+++ Excerpted records +++

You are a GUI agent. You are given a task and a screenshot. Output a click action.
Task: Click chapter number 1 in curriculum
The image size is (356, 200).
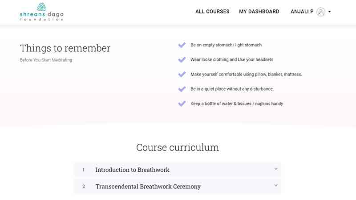(x=83, y=170)
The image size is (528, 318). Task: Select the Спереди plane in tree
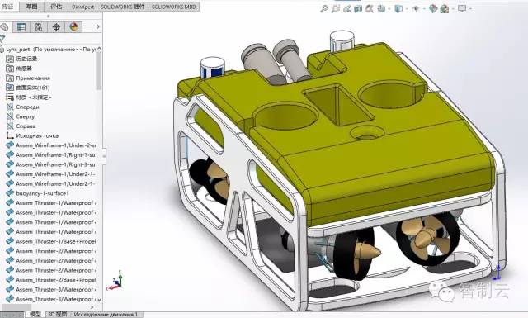[27, 107]
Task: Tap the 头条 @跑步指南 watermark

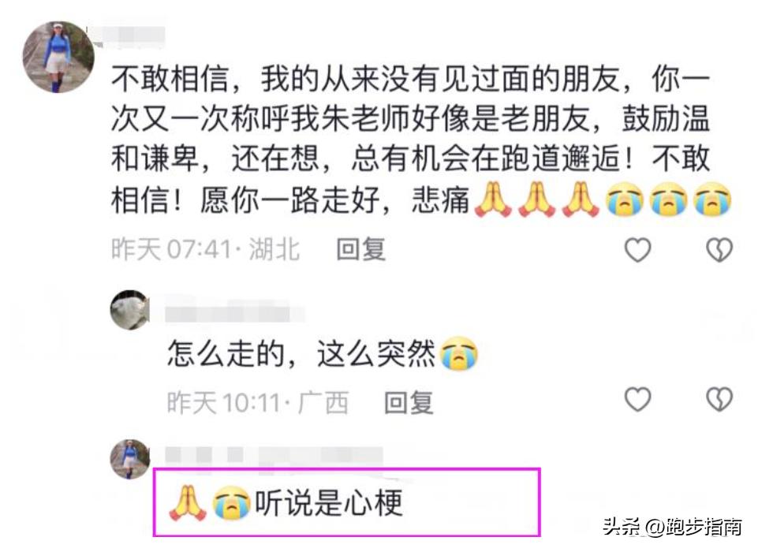Action: (672, 527)
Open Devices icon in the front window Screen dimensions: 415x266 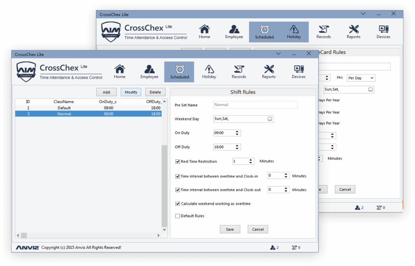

+++

§ **Exercise**: What is needed is an exact printout of all the entries, without the pictures.

§ **Answer for the task**:
You are a GUI agent. You are given a task and a screenshot. Output a click action.
Task: Click chapter number 1 in curriculum
The image size is (356, 200).
(x=83, y=170)
The image size is (528, 318). Task: Select the Спереди plane in tree
[27, 107]
Task: Tap the 头条 @跑步指南 watermark

Action: (672, 527)
Open Devices icon in the front window Screen dimensions: 415x266 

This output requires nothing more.